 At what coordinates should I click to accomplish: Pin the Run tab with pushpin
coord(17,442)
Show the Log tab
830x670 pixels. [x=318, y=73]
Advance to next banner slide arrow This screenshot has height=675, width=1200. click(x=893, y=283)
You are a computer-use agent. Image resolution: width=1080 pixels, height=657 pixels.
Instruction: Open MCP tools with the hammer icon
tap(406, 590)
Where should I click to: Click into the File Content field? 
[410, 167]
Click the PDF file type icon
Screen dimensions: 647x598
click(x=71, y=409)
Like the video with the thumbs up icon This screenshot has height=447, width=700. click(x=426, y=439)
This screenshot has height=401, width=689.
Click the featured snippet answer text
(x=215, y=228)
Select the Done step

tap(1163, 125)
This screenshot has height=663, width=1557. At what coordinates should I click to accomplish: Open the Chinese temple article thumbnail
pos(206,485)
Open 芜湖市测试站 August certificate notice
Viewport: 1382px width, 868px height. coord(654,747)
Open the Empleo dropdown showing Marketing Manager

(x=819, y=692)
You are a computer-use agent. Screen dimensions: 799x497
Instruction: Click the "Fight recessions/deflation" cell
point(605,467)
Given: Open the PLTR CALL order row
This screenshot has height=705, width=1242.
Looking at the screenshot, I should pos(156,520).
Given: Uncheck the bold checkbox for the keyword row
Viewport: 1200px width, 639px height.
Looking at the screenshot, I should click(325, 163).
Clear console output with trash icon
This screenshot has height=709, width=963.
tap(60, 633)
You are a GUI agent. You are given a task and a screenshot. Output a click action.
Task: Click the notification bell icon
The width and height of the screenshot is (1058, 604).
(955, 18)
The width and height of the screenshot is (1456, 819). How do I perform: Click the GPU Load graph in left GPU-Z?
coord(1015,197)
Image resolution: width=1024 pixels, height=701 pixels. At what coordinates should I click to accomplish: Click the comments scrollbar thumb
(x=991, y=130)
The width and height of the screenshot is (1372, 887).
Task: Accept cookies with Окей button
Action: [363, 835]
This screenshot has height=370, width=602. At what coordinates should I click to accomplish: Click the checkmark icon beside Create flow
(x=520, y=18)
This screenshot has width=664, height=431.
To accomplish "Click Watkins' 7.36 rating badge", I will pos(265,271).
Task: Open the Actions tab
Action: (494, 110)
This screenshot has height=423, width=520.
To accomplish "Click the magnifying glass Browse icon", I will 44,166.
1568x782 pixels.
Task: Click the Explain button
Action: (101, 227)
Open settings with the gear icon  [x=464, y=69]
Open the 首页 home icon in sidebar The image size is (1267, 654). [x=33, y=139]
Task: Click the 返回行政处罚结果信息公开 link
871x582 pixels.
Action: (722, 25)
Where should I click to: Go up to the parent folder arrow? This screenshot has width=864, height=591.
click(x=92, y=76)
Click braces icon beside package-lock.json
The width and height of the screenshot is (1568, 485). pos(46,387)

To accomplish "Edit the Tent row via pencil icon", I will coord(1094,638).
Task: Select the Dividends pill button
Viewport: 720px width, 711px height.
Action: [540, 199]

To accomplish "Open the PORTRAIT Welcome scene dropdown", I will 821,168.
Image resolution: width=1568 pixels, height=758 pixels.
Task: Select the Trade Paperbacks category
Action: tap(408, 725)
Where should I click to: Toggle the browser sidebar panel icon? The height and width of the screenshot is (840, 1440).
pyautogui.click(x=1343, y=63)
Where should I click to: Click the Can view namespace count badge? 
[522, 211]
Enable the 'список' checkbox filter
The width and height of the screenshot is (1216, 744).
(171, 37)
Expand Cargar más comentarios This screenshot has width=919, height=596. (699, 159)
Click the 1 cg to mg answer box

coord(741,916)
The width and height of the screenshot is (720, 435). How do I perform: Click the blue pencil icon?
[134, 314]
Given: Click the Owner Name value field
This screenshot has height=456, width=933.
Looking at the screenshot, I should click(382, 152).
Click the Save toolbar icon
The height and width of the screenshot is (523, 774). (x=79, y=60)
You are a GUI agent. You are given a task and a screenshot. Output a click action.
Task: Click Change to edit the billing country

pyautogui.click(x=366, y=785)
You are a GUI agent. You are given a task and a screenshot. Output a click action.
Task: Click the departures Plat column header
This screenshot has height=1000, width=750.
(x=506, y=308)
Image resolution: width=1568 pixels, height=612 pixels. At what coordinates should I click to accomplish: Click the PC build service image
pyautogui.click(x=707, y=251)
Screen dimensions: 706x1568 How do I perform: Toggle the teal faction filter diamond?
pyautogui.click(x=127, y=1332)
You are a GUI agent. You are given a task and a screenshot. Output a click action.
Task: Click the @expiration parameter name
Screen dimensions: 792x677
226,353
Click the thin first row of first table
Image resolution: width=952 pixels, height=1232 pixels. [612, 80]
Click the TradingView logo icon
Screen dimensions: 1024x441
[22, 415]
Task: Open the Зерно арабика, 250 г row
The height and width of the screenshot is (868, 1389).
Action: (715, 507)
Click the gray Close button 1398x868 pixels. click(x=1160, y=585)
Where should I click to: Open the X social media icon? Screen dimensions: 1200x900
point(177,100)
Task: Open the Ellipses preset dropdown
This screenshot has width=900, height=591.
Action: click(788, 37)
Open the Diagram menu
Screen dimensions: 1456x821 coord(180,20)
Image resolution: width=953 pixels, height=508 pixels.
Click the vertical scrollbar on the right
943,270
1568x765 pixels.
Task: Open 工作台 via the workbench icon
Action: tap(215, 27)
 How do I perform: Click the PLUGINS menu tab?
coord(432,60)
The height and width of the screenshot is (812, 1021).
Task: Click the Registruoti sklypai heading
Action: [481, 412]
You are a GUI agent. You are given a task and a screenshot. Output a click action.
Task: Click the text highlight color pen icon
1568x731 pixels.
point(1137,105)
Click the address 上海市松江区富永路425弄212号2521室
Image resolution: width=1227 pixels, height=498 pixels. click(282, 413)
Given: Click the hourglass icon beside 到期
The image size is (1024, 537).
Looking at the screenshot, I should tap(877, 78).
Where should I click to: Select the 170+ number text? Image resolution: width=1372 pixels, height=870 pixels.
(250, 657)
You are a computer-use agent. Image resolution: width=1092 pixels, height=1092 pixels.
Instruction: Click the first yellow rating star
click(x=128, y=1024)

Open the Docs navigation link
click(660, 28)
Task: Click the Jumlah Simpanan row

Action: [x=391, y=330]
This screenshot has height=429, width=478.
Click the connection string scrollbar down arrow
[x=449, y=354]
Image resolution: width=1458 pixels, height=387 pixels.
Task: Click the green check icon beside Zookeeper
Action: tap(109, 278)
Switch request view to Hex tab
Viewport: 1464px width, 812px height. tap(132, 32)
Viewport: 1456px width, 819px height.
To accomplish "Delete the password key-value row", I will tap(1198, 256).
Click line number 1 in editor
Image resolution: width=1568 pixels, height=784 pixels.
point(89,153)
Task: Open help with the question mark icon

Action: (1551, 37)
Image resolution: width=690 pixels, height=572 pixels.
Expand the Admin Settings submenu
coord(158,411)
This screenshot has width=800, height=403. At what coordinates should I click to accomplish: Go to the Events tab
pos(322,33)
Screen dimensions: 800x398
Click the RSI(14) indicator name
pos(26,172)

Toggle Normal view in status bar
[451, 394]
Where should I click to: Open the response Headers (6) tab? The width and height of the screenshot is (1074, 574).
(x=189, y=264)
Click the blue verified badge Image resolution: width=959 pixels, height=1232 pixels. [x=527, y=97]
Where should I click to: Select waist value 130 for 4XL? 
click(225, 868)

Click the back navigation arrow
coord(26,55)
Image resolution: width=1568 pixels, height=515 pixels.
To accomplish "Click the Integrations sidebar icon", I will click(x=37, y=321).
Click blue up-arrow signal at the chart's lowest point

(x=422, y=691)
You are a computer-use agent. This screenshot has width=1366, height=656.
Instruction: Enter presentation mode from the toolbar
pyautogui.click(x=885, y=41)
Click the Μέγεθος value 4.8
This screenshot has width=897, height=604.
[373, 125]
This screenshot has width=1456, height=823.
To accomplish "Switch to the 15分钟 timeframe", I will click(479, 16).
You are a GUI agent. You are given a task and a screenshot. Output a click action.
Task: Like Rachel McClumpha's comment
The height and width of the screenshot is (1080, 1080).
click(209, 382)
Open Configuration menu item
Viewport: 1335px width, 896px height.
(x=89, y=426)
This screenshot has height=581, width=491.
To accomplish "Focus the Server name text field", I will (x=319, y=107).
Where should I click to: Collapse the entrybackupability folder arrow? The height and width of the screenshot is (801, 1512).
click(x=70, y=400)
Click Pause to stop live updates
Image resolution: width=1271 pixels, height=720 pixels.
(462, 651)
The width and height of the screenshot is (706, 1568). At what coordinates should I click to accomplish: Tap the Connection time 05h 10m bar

### WHAT TO PRODUCE
Copy out the records from the line with "Where should I click to: Select waist" up to and including the line with "(x=422, y=691)", swapping "navigation arrow" for "navigation button" and leaving all else unchanged.

### TASK RESPONSE
Where should I click to: Select waist value 130 for 4XL? 
click(225, 868)

Click the back navigation button
coord(26,55)
Image resolution: width=1568 pixels, height=515 pixels.
To accomplish "Click the Integrations sidebar icon", I will click(x=37, y=321).
Click blue up-arrow signal at the chart's lowest point

(x=422, y=691)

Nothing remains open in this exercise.